From bytes of risk...

See if you can identify the pattern here: If the odds are 50:50 that something bad won't happen, then that happening carries only one bit of surprisal. If the odds against are 3:1 (i.e. "three to one"), then the surprisal is two bits. Make sense yet? Odds against of 7:1 means surprisal is 3 bits, 15:1 against means 4 bits of surprisal, etc.

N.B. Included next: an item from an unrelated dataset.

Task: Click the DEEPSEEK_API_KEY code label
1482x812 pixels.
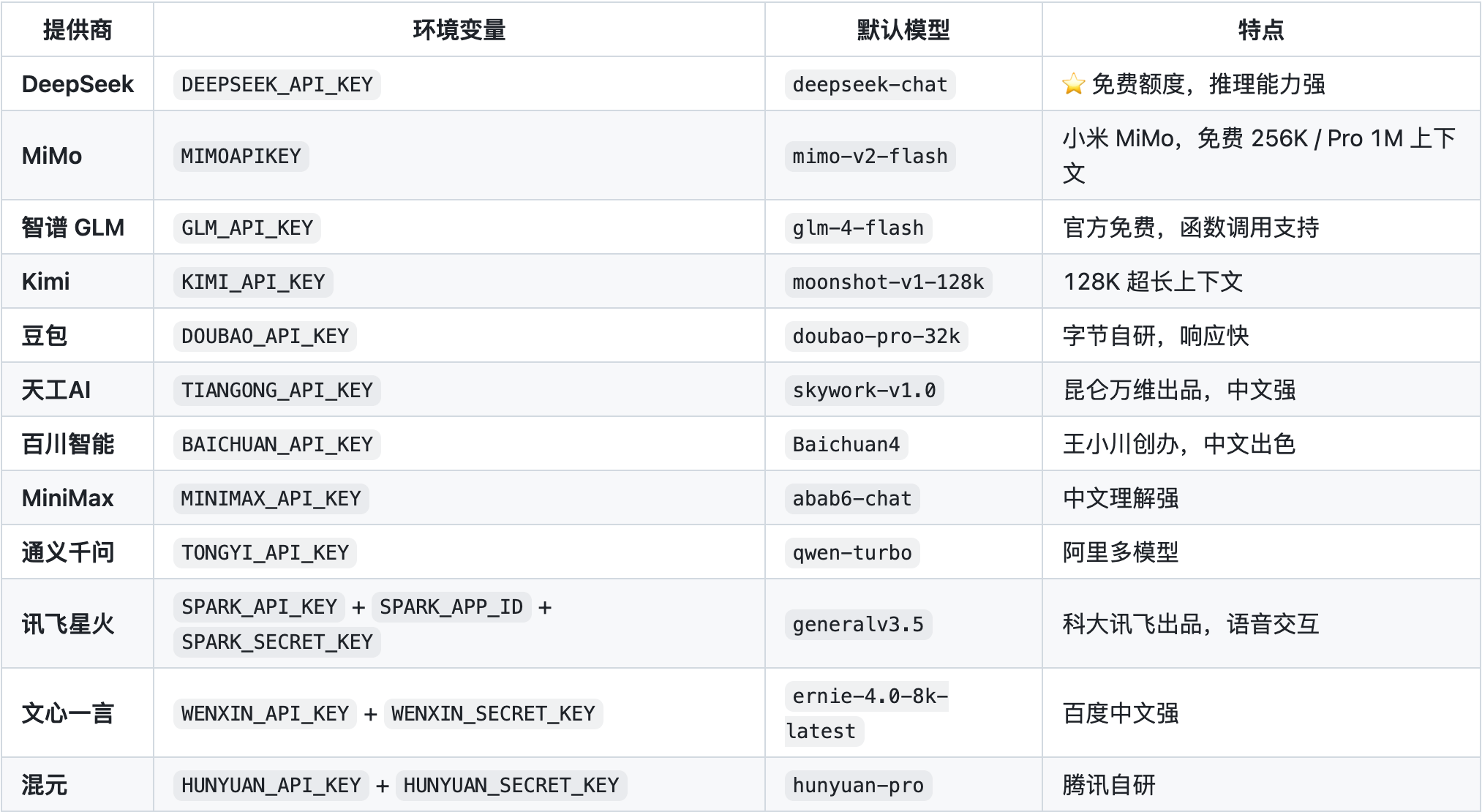Action: point(277,84)
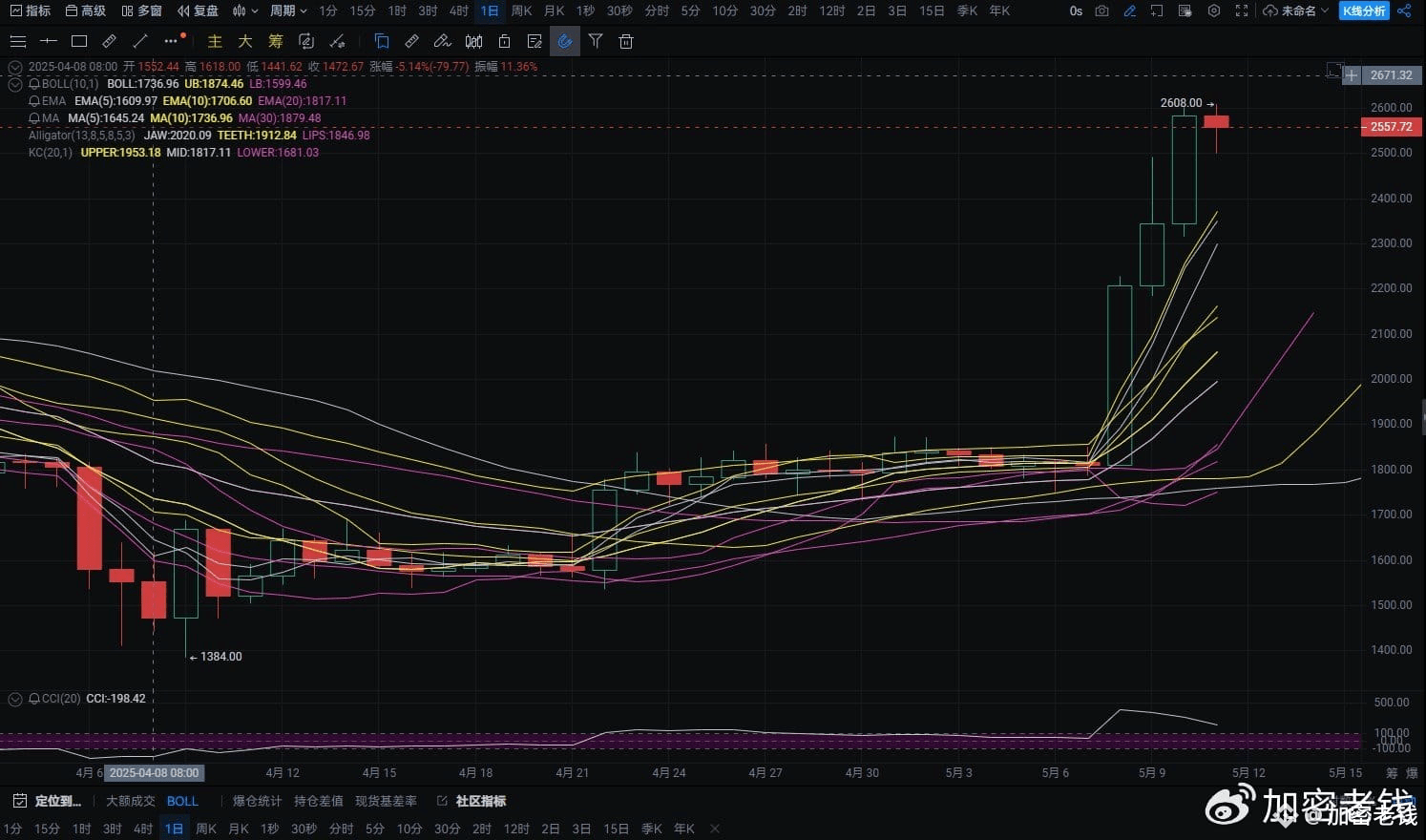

If you think you've got it now, suppose the odds against something bad happening are 255:1. How many bits of surprisal does that unlikely event carry?

Those of us into computers may have noticed that when the odds against are something:1, then something+1 = 2^#bits. Since 255+1 = 2⁸, the surprisal of such an unlikely event (same as the surprisal of throwing heads on eight coins at once with a single toss) is 8 bits or one byte. If you prefer probabilities over odds, then the probability of an unlikely event is just 1/2^#bits.

OK, so why am I bothering you with this? The reason is that everyday we all make decisions which weigh one tiny risk against another. Very few of us, however, are either taught to or interested in multiplying a set of ridiculously small probabilities every time we decide to eat an apple, cross the street, or (heaven forbid) smoke a cigarette.

But what if weighing our alternatives just involved adding a few numbers typically smaller than two dozen? This is about the surprisal in bits of winning the lottery with a single ticket. More folks could then easily make (and take responsibility for) informed decisions about the risk of unlikely events, and they could enjoy the unavoidable gambling involved in the process at the same time.

For example will you risk the 16 bit surprisal of getting a disease whose surprisal of doing you in is only 2 bits, or will you go for the vaccination whose surprisal of bad consequences is up at 22 bits instead? If you pick the first, you are living more dangerously than necessary (by 4 bits of surprisal) but you will also most likely gain some satisfaction from dodging the bullet. Either way, the decision was informed and it was yours.

If you like this approach, then how can we get media and product labelers to give us numbers about risk so that we can: (i) stop being scared by one broadcast after another and (ii) be more informed about the responsibilities that we shoulder?